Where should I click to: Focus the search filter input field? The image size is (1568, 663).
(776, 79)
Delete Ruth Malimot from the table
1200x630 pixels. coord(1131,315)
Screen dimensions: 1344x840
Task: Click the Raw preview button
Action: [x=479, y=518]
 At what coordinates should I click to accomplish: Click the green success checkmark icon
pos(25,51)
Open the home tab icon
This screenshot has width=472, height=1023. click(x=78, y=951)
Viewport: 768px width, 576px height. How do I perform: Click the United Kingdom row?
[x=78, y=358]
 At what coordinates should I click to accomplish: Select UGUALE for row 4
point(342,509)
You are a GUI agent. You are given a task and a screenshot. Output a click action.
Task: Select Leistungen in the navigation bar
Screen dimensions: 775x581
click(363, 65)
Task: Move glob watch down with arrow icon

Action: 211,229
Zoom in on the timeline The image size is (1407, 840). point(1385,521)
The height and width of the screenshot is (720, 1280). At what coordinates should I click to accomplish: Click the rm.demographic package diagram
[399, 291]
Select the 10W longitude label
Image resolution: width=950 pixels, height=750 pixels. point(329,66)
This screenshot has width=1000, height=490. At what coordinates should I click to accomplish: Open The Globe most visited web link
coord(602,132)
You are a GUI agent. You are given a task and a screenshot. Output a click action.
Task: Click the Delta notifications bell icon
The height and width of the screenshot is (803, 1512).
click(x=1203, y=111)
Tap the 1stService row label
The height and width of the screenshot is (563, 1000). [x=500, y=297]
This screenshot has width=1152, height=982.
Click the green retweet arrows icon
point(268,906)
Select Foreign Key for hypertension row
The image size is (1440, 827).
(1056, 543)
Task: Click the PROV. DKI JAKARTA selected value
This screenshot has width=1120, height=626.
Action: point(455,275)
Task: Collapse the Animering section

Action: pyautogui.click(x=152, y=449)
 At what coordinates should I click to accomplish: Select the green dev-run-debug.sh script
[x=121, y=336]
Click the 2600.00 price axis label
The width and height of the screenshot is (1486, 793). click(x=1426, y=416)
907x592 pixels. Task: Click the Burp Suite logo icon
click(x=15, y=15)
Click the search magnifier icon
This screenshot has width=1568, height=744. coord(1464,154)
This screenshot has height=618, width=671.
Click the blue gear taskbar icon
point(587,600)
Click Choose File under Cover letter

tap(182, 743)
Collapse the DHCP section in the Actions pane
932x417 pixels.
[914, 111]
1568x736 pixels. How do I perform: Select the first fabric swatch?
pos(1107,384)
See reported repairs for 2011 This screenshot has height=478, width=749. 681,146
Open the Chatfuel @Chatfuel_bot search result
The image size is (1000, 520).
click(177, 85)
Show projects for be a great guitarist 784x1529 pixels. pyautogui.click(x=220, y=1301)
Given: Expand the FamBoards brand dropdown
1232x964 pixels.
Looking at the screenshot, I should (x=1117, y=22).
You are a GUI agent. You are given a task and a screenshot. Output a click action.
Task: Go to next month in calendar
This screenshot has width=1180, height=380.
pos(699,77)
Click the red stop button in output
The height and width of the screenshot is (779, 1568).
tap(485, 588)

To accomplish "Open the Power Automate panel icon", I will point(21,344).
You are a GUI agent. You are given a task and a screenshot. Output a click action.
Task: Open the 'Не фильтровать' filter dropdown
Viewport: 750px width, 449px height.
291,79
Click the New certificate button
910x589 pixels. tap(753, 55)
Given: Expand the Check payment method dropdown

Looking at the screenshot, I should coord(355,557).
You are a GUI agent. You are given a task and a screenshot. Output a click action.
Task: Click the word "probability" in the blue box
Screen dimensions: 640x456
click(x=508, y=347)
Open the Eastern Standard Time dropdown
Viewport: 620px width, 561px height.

________

Copy the line containing "Given: Expand the Check" exactly. Then copy every line after it through the end of the listing, and nothing more.

Expected output:
Given: Expand the Check payment method dropdown

Looking at the screenshot, I should coord(355,557).
You are a GUI agent. You are given a task and a screenshot. Output a click action.
Task: Click the word "probability" in the blue box
Screen dimensions: 640x456
click(x=508, y=347)
Open the Eastern Standard Time dropdown
Viewport: 620px width, 561px height.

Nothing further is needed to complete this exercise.